Aim:
Locate each line in the items below that contains the word "Task" and copy those lines.

**** Material provided

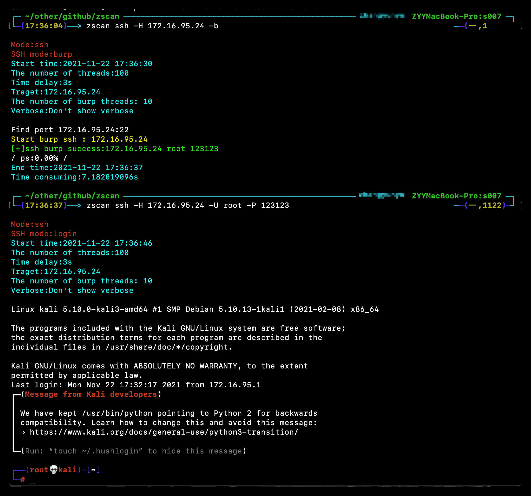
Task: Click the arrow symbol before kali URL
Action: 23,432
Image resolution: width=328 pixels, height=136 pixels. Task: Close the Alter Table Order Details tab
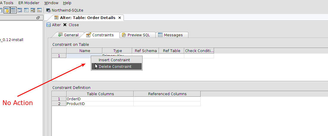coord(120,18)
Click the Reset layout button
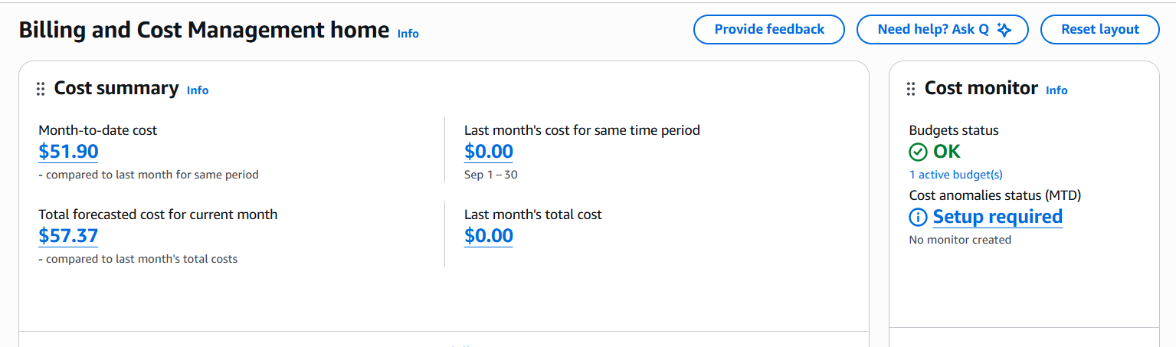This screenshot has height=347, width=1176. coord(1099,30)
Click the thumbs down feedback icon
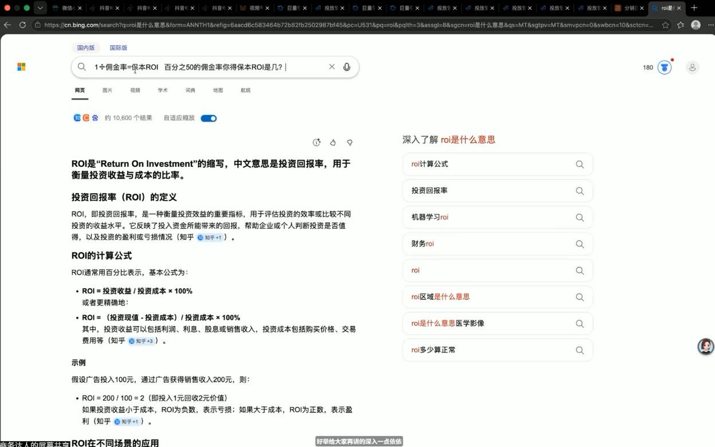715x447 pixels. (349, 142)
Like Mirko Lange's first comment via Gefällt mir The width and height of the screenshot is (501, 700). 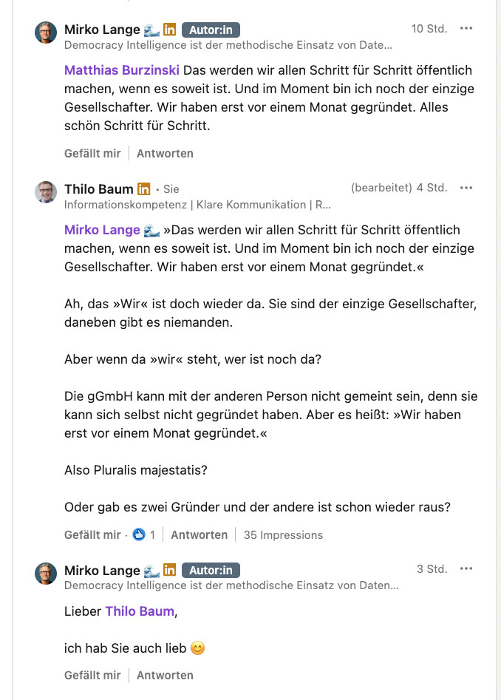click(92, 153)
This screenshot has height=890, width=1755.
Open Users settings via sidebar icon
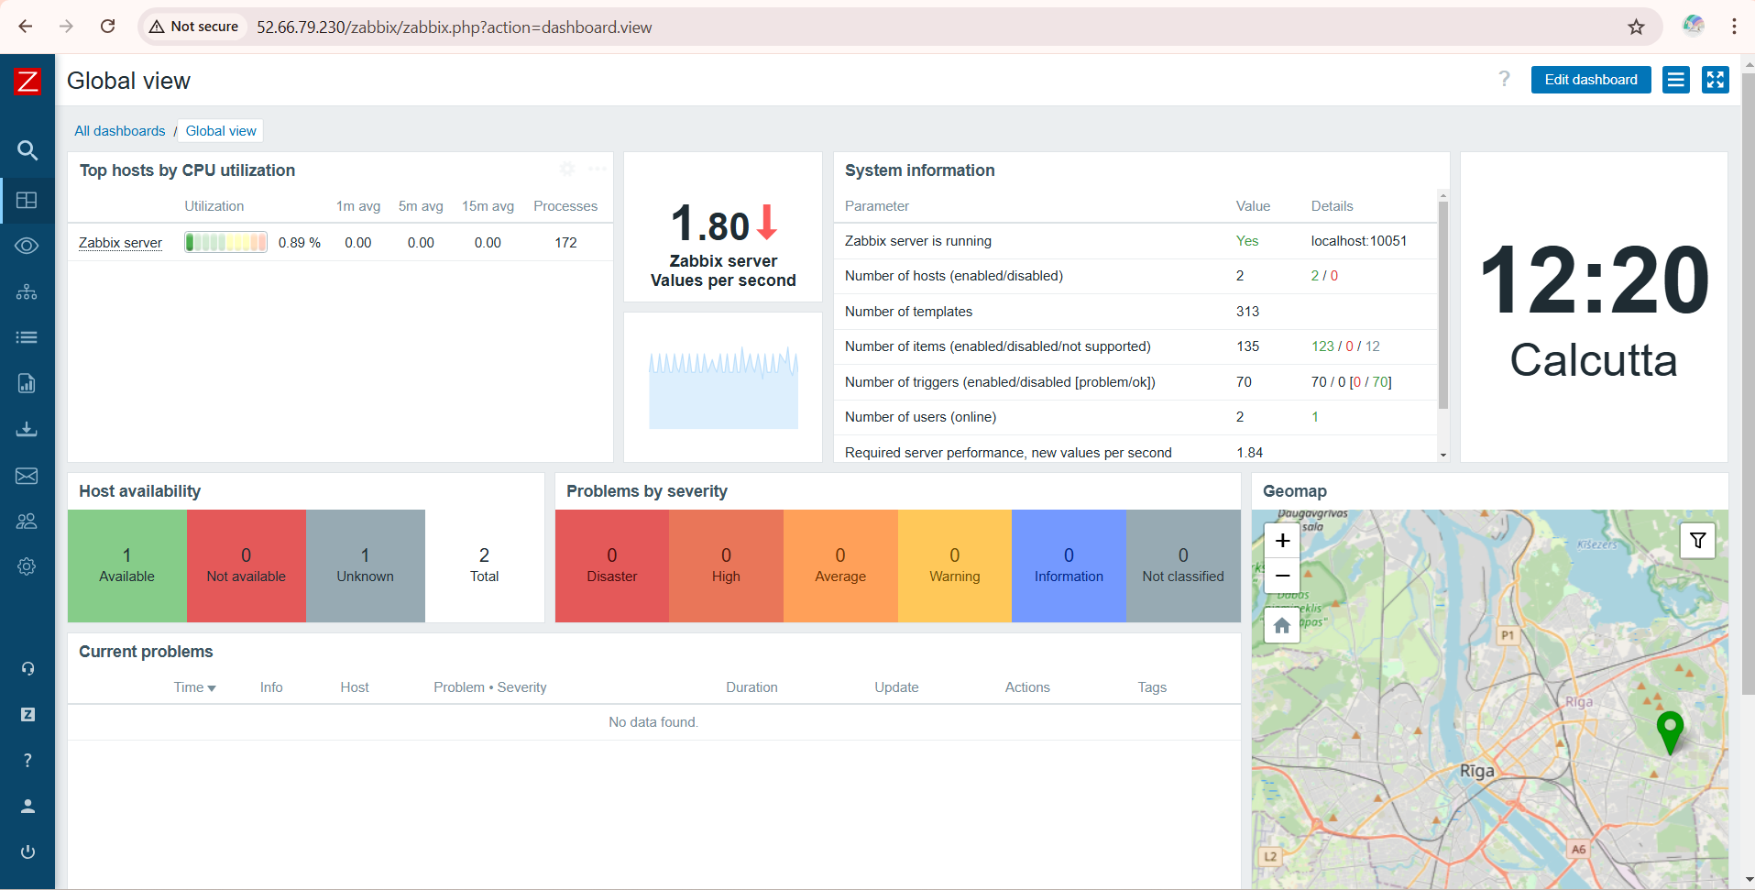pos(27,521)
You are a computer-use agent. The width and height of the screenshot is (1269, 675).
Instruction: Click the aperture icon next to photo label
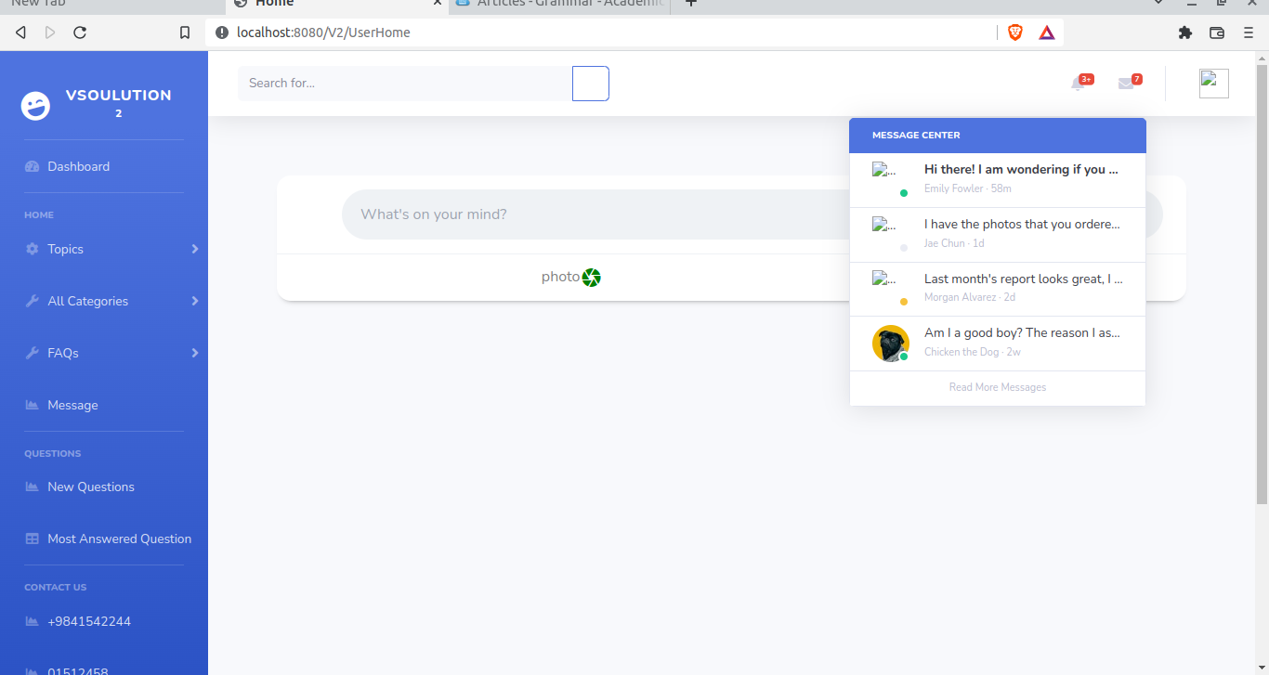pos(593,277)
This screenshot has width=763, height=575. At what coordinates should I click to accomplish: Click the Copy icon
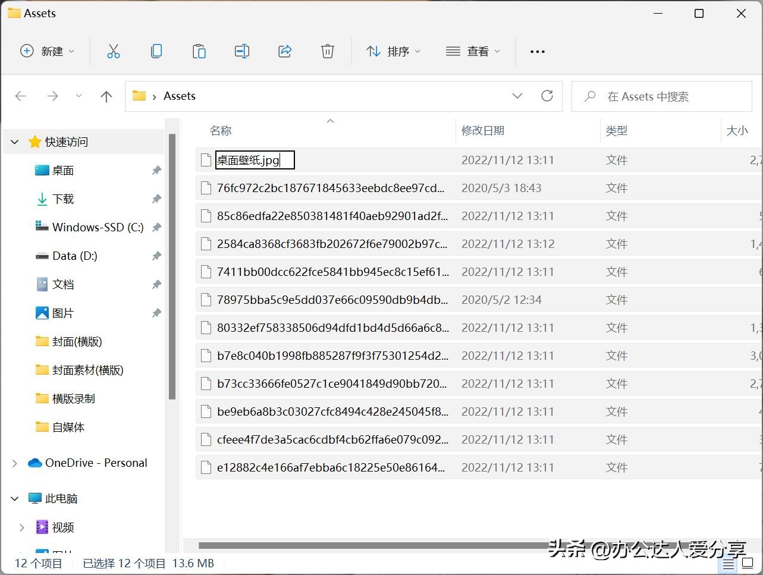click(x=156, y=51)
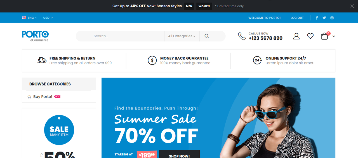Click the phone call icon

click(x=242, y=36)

********

Exercise answer:
Task: Click the arrow symbol before kali URL
Image resolution: width=328 pixels, height=136 pixels. Task: Close the Alter Table Order Details tab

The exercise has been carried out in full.